Si la dernière section de cette édition est la plus ample, c'est
que Valéry continue d'extraire de ses Cahiers des fragments
plus ou moins remaniés pour de nouveaux recueils, Mélange
et Mauvaises pensées qui paraissent tous les deux en 1941, et,
surtout, qu'il décide de rassembler d'anciens petits livres qui
vont permettre la publication des deux célèbres volumes de Tel
Quel. Les années de guerre sont naturellement moins propices
aux commandes, et ses activités de conférencier se trouvent
suspendues jusqu'à la célébration, à la Libération, du deux cent
cinquantième anniversaire de la naissance de Voltaire.
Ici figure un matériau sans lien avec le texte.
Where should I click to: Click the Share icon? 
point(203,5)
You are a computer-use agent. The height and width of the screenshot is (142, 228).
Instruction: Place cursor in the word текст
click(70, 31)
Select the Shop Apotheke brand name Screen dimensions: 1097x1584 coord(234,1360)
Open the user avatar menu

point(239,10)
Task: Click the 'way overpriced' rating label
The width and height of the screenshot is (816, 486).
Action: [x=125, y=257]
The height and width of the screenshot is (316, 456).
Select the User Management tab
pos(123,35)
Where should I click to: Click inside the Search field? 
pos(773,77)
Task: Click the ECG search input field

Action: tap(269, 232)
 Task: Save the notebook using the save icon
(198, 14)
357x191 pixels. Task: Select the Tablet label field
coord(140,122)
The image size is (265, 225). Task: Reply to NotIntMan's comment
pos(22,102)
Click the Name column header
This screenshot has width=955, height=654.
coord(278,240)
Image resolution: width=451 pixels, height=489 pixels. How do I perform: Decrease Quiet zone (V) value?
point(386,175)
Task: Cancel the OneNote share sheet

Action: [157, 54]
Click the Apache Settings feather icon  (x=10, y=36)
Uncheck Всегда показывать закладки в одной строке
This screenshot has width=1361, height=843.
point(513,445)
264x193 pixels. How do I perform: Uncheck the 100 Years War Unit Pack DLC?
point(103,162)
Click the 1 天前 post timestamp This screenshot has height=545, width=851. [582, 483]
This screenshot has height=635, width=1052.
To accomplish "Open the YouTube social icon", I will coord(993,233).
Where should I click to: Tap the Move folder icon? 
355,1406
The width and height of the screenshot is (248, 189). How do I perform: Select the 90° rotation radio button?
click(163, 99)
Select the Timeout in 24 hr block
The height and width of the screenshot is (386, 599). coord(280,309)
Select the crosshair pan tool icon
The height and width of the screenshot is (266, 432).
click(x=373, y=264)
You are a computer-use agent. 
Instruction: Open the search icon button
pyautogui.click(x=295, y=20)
Valéry,
membre du Comité national des écrivains, de nouveau président
du PEN Club français, redevient alors pour tous, quelques mois
avant sa disparition, la haute figure des Lettres françaises qu'il
avait été avant-guerre.
La grande oeuvre de ces années est certainement «Mon Faust»,
une pièce de théâtre qu'il entreprend dès 1940 et à laquelle il
continue de travailler de loin en loin. Bien qu'inachevée, il la
fait paraître en deux éditions successives et, derrière la brillante
légèreté de l'écriture et les répliques étincelantes, l'essentielle
lassitude du protagoniste, qui est celle même de son auteur,
assombrit bien des scènes. Puis un autre projet fait retour, celui
d'un recueil de textes à l'identité incertaine : ils suivent la pente
du conte que Valéry préfère au roman. Brossant la figure de
quelques héros singuliers, il reprend des pages ébauchées autour
de 1923, en écrit de nouvelles et rédige un «Avertissement»
pour ces Histoires brisées. Il laisse néanmoins le recueil inachevé,
et c'est donc pour nous plus un dossier qu'une oeuvre.